> **Records from a data collection**:
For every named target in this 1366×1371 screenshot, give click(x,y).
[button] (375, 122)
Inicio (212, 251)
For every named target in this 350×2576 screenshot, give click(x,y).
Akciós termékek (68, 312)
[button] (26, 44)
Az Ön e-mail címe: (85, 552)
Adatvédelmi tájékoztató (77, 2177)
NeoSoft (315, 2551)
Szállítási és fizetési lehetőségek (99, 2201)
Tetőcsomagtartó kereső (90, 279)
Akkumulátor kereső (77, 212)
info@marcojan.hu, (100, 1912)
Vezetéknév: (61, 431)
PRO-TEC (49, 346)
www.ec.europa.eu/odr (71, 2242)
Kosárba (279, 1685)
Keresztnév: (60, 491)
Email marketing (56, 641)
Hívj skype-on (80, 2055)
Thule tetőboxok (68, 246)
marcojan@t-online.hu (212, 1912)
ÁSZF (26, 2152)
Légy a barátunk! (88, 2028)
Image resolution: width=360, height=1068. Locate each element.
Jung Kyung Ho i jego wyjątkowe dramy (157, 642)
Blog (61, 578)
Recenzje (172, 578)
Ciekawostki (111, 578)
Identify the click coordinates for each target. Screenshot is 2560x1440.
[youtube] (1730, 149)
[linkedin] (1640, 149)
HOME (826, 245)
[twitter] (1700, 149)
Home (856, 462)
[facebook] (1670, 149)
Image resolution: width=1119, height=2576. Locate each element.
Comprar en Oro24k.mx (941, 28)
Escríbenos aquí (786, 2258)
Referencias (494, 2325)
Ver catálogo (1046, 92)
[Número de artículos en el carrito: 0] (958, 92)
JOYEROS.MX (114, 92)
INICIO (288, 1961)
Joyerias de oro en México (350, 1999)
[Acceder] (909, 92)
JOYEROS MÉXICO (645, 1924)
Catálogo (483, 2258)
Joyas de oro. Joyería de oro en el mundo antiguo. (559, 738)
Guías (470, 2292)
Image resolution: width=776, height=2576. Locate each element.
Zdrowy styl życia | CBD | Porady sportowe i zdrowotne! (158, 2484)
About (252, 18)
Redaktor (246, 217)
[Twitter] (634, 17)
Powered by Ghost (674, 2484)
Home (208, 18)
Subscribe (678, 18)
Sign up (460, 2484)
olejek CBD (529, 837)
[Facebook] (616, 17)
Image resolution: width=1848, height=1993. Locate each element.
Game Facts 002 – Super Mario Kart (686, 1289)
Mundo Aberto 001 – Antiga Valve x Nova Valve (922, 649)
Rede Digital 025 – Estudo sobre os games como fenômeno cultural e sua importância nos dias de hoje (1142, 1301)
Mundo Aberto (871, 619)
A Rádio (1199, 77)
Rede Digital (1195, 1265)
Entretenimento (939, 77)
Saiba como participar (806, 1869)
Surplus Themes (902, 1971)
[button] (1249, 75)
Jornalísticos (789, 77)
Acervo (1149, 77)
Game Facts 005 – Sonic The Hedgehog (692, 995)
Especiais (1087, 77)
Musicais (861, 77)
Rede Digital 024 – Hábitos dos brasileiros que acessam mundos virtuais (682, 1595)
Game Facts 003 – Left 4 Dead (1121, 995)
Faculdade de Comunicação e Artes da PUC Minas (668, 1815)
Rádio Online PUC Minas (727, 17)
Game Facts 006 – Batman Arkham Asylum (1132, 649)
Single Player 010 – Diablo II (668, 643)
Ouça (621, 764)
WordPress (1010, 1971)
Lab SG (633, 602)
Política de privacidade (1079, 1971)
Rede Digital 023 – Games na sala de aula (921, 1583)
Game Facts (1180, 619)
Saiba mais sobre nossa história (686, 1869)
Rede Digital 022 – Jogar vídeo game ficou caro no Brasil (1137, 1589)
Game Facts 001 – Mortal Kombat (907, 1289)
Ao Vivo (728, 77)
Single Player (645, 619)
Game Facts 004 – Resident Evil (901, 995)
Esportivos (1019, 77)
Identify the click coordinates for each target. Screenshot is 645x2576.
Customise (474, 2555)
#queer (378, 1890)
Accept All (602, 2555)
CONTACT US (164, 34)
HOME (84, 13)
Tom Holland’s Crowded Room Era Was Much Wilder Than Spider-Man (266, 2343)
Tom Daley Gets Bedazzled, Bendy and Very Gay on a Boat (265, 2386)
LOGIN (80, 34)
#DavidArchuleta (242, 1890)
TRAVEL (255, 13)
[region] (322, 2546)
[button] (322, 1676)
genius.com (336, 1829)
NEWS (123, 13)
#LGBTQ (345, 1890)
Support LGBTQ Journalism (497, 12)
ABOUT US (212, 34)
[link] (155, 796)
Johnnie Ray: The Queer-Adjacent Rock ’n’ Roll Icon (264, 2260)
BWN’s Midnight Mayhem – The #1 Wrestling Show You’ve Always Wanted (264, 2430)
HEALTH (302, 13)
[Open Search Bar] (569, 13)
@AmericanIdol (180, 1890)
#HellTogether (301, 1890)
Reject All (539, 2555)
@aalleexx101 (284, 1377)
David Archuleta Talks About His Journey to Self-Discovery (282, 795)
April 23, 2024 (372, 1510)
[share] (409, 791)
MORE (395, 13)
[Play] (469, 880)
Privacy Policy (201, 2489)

> **Work request**:
Your answer must be an exact copy of all the entries.

> **Solution to this problem**:
For every named target in this 1366×1371 screenshot, give click(x,y).
[button] (375, 122)
Inicio (212, 251)
For every named target in this 350×2576 screenshot, give click(x,y).
Akciós termékek (68, 312)
[button] (26, 44)
Az Ön e-mail címe: (85, 552)
Adatvédelmi tájékoztató (77, 2177)
NeoSoft (315, 2551)
Szállítási és fizetési lehetőségek (99, 2201)
Tetőcsomagtartó kereső (90, 279)
Akkumulátor kereső (77, 212)
info@marcojan.hu, (100, 1912)
Vezetéknév: (61, 431)
PRO-TEC (49, 346)
www.ec.europa.eu/odr (71, 2242)
Kosárba (279, 1685)
Keresztnév: (60, 491)
Email marketing (56, 641)
Hívj skype-on (80, 2055)
Thule tetőboxok (68, 246)
marcojan@t-online.hu (212, 1912)
ÁSZF (26, 2152)
Légy a barátunk! (88, 2028)
Image resolution: width=360, height=1068. Locate each element.
Jung Kyung Ho i jego wyjątkowe dramy (157, 642)
Blog (61, 578)
Recenzje (172, 578)
Ciekawostki (111, 578)
Identify the click coordinates for each target. Screenshot is 2560x1440.
[youtube] (1730, 149)
[linkedin] (1640, 149)
HOME (826, 245)
[twitter] (1700, 149)
Home (856, 462)
[facebook] (1670, 149)
Image resolution: width=1119, height=2576. Locate each element.
Comprar en Oro24k.mx (941, 28)
Escríbenos aquí (786, 2258)
Referencias (494, 2325)
Ver catálogo (1046, 92)
[Número de artículos en el carrito: 0] (958, 92)
JOYEROS.MX (114, 92)
INICIO (288, 1961)
Joyerias de oro en México (350, 1999)
[Acceder] (909, 92)
JOYEROS MÉXICO (645, 1924)
Catálogo (483, 2258)
Joyas de oro. Joyería de oro en el mundo antiguo. (559, 738)
Guías (470, 2292)
Image resolution: width=776, height=2576. Locate each element.
Zdrowy styl życia | CBD | Porady sportowe i zdrowotne! (158, 2484)
About (252, 18)
Redaktor (246, 217)
[Twitter] (634, 17)
Powered by Ghost (674, 2484)
Home (208, 18)
Subscribe (678, 18)
Sign up (460, 2484)
olejek CBD (529, 837)
[Facebook] (616, 17)
Image resolution: width=1848, height=1993. Locate each element.
Game Facts 002 – Super Mario Kart (686, 1289)
Mundo Aberto 001 – Antiga Valve x Nova Valve (922, 649)
Rede Digital 025 – Estudo sobre os games como fenômeno cultural e sua importância nos dias de hoje (1142, 1301)
Mundo Aberto (871, 619)
A Rádio (1199, 77)
Rede Digital (1195, 1265)
Entretenimento (939, 77)
Saiba como participar (806, 1869)
Surplus Themes (902, 1971)
[button] (1249, 75)
Jornalísticos (789, 77)
Acervo (1149, 77)
Game Facts 005 – Sonic The Hedgehog (692, 995)
Especiais (1087, 77)
Musicais (861, 77)
Rede Digital 024 – Hábitos dos brasileiros que acessam mundos virtuais (682, 1595)
Game Facts 003 – Left 4 Dead (1121, 995)
Faculdade de Comunicação e Artes da PUC Minas (668, 1815)
Rádio Online PUC Minas (727, 17)
Game Facts 006 – Batman Arkham Asylum (1132, 649)
Single Player 010 – Diablo II (668, 643)
Ouça (621, 764)
WordPress (1010, 1971)
Lab SG (633, 602)
Política de privacidade (1079, 1971)
Rede Digital 023 – Games na sala de aula (921, 1583)
Game Facts (1180, 619)
Saiba mais sobre nossa história (686, 1869)
Rede Digital 022 – Jogar vídeo game ficou caro no Brasil (1137, 1589)
Game Facts 001 – Mortal Kombat (907, 1289)
Ao Vivo (728, 77)
Single Player (645, 619)
Game Facts 004 – Resident Evil (901, 995)
Esportivos (1019, 77)
Identify the click coordinates for each target. Screenshot is 645x2576.
Customise (474, 2555)
#queer (378, 1890)
Accept All (602, 2555)
CONTACT US (164, 34)
HOME (84, 13)
Tom Holland’s Crowded Room Era Was Much Wilder Than Spider-Man (266, 2343)
Tom Daley Gets Bedazzled, Bendy and Very Gay on a Boat (265, 2386)
LOGIN (80, 34)
#DavidArchuleta (242, 1890)
TRAVEL (255, 13)
[region] (322, 2546)
[button] (322, 1676)
genius.com (336, 1829)
NEWS (123, 13)
#LGBTQ (345, 1890)
Support LGBTQ Journalism (497, 12)
ABOUT US (212, 34)
[link] (155, 796)
Johnnie Ray: The Queer-Adjacent Rock ’n’ Roll Icon (264, 2260)
BWN’s Midnight Mayhem – The #1 Wrestling Show You’ve Always Wanted (264, 2430)
HEALTH (302, 13)
[Open Search Bar] (569, 13)
@AmericanIdol (180, 1890)
#HellTogether (301, 1890)
Reject All (539, 2555)
@aalleexx101 (284, 1377)
David Archuleta Talks About His Journey to Self-Discovery (282, 795)
April 23, 2024 (372, 1510)
[share] (409, 791)
MORE (395, 13)
[Play] (469, 880)
Privacy Policy (201, 2489)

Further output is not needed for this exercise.